• Description of the task
In the Multipack sampler notes, which training methods and which backend is Multipack limited to?
[Extract Boundary: Start]
Multipack — FFD Bin-Packing Sampler (v0.37.0)
Soup's largest single throughput win on chat fine-tuning over uneven-length data. Instead of padding every sample to max_length, Multipack uses First-Fit-Decreasing bin packing to group variable-length samples into bins approaching batch_size × max_seq_length — eliminating padding waste.
training:
multipack: true
packing: false # mutually exclusive with multipackHow it composes
- Multipack picks WHICH samples go together (FFD packing).
- `packing_cross_doc_attn_mask` sets HOW the attention mask is built (block-diagonal causal).
- The two layer cleanly: enable both for FA-incompatible backends; the FA varlen path is auto-selected when FlashAttention is available.
Architecture allowlist
18 supported architectures: Llama 3.x, Qwen 2/3, Mistral, Gemma 2/3, Phi 3/4, DeepSeek V2/V3, Mixtral, Falcon, StableLM, SmolLM2.
Unknown architectures fail loudly at config-load instead of silently no-opping (critical fix vs Axolotl's silent-miss footgun).
Scope
Multipack is sft / pretrain only on the transformers backend. Preference / RLHF trainers and MLX backend get distinct error messages naming the actual reason. Live wiring of the sampler into HF Trainer's _get_train_sampler lands in v0.37.1; v0.37.0 ships the schema gate + helper builder (mirrors v0.27.0 MII stub-then-live pattern).
[Extract Boundary: End]
[Given records Boundary: Start]
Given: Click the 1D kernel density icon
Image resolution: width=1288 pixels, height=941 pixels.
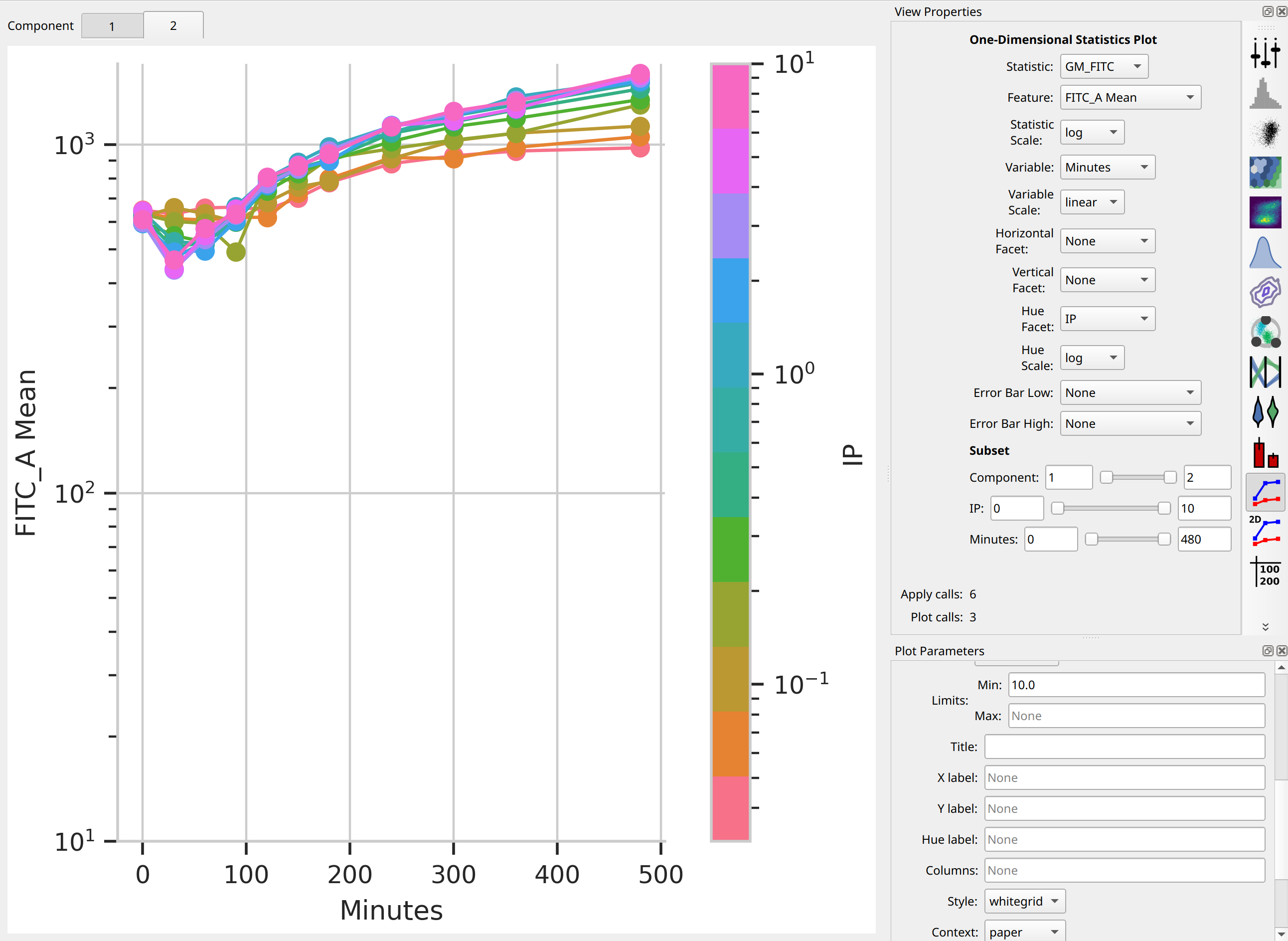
[Given records Boundary: End]
[Given records Boundary: Start]
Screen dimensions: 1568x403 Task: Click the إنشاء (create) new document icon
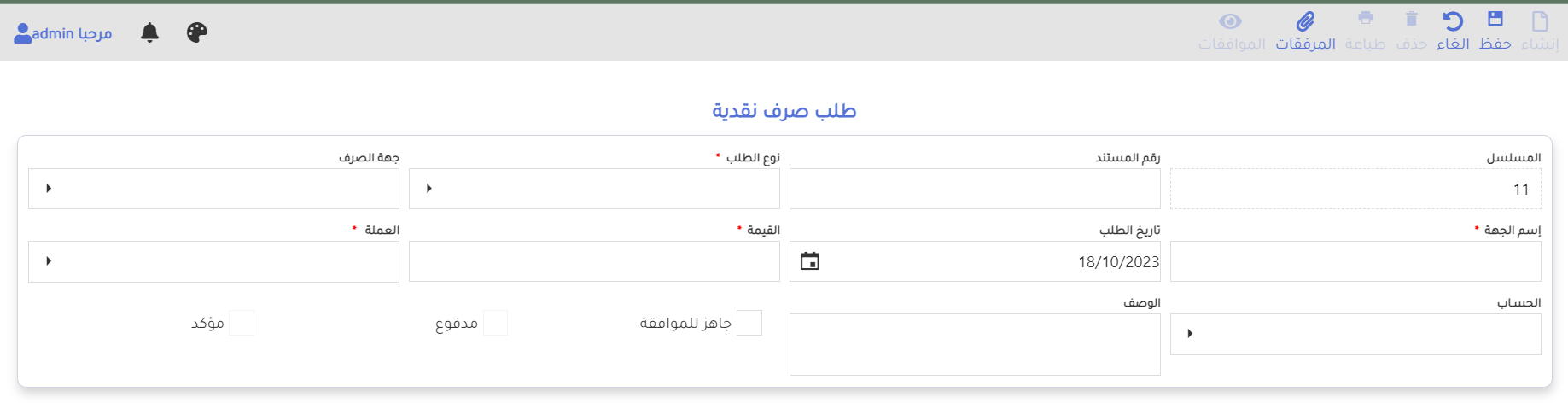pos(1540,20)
[Given records Boundary: End]
[Given records Boundary: Start]
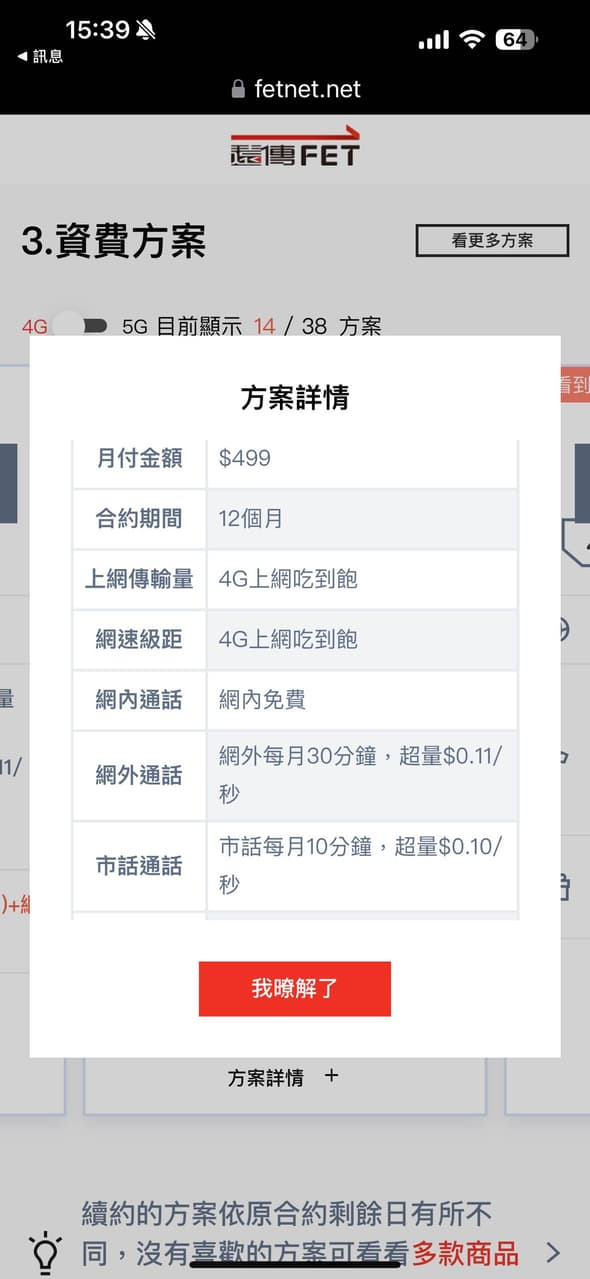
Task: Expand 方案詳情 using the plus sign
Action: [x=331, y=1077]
[Given records Boundary: End]
• Answer section
Supervised fine-tuning (sft) and pretraining, on the transformers backend only.